#### [How to complete this task]
Transcribe every record below word for word.

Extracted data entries
---

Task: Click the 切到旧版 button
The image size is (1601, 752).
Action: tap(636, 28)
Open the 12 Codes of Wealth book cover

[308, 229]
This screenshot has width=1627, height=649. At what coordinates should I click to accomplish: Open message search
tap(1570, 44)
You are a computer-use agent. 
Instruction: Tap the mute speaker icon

---

#### [Response to this task]
Task: Click the 切到旧版 button
The image size is (1601, 752).
Action: tap(636, 28)
Open the 12 Codes of Wealth book cover

[308, 229]
This screenshot has width=1627, height=649. At what coordinates should I click to accomplish: Open message search
tap(1570, 44)
You are a computer-use agent. 
Instruction: Tap the mute speaker icon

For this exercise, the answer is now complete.